## DAFTAR TUGAS
1. Ubah paragraf dalam teks tentang jurnalis perempuan yang diawali "Rohanna Koeddoes atau Rohana Kudus" menjadi daftar butir. Pertahankan fakta-fakta utamanya.
2. Tentukan apakah setiap pernyataan berikut sesuai dengan teks tentang jurnalis perempuan. Jawab ya atau tidak, lalu kutip kata-kata penentunya dari teks. (a) Najwa Shihab memiliki acara sendiri di stasiun televisi. (b) Rohana Kudus lahir pada tahun 1894. (c) Sekolah Amai Setia didirikan untuk pribumi putra.
3. Sebutkan semua nama tokoh yang tercantum dalam kalimat teks tentang jurnalis perempuan yang diawali "Empat tokoh itu".

TEMPO.CO, Jakarta - Sebelum kemerdekaan Indonesia, profesi jurnalis banyak dilakukan kaum pria. Padahal, dalam sejarahnya terdapat banyak perempuan yang berkiprah di dunia jurnalisme. Bahkan, saat ini telah banyak jurnalis-jurnalis perempuan tanah air. Najwa Shihab adalah salah satu di antara jurnalis perempuan terkenal hingga memiliki acara sendiri di stasiun televisi.
Dalam sejarah, terdapat beberapa tokoh jurnalis perempuan yang memiliki pengaruh besar terhadap sejarah Indonesia bahkan disebut sebagai pahlawan nasional.
Kisah 4 Jurnalis Perempuan
Empat tokoh itu di antaranya, Rohanna Koeddoes, SK Trimurti, Herawati Diah, dan Ani Idrus.
- Rohanna Koeddoes
Rohanna Koeddoes atau Rohana Kudus adalah seorang jurnalis perempuan pertama Indonesia. Ia juga pendiri surat kabar perempuan pertama, Soenting Melajoe. Perempuan kelahiran 20 Desember 1884 itu juga merupakan seorang aktivis emansipasi wanita. Ia mendirikan sekolah kerajinan Amai Setia untuk pribumi putri yang mengajarkan keterampilan.

Catatan penunjukan teks dan elemen

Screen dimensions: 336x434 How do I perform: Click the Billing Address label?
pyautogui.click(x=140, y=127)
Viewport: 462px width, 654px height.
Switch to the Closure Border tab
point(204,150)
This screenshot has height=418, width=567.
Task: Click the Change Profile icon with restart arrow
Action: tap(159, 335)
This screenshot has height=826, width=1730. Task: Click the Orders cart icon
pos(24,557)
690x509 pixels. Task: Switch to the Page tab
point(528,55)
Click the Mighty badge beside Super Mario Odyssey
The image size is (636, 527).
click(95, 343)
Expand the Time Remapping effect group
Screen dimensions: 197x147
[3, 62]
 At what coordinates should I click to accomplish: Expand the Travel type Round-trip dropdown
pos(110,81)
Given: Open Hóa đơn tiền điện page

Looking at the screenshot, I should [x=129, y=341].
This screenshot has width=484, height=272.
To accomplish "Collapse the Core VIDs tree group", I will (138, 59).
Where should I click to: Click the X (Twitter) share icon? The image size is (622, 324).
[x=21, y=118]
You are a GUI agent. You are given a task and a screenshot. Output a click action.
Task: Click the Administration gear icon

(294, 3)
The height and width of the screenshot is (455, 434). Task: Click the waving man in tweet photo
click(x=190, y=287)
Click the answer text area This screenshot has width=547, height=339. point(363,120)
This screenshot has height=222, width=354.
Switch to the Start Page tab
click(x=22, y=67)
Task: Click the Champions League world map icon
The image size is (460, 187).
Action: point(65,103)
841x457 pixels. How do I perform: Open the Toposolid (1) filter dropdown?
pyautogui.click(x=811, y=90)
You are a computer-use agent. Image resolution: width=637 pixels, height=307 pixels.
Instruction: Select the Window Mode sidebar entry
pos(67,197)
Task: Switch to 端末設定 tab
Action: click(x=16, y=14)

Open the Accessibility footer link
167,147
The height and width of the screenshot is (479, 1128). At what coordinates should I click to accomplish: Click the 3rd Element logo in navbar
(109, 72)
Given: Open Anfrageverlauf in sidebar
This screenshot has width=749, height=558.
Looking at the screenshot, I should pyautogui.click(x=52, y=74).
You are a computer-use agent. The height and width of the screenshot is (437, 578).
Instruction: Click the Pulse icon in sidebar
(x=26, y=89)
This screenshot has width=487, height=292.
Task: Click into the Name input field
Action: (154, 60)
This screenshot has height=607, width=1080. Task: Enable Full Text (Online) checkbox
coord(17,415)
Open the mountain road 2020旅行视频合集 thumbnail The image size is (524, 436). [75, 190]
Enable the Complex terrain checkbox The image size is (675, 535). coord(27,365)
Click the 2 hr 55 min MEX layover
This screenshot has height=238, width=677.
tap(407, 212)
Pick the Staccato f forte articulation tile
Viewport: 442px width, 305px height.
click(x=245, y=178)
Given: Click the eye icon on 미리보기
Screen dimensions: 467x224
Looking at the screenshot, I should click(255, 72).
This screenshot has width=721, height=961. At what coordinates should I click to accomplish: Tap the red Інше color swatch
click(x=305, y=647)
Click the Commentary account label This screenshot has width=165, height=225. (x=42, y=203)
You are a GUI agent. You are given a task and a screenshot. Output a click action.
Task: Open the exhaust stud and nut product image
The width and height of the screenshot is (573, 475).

## JAWABAN TERTULIS
1.
- Rohanna Koeddoes (Rohana Kudus) adalah jurnalis perempuan pertama Indonesia.
- Ia mendirikan Soenting Melajoe, surat kabar perempuan pertama.
- Ia lahir pada 20 Desember 1884.
- Ia merupakan aktivis emansipasi wanita.
- Ia mendirikan sekolah kerajinan Amai Setia, tempat pribumi putri belajar keterampilan.

2.
(a) Ya. "Najwa Shihab adalah salah satu di antara jurnalis perempuan terkenal hingga memiliki acara sendiri di stasiun televisi."
(b) Tidak. "Perempuan kelahiran 20 Desember 1884"
(c) Tidak. "untuk pribumi putri"

3.
- Rohanna Koeddoes
- SK Trimurti
- Herawati Diah
- Ani Idrus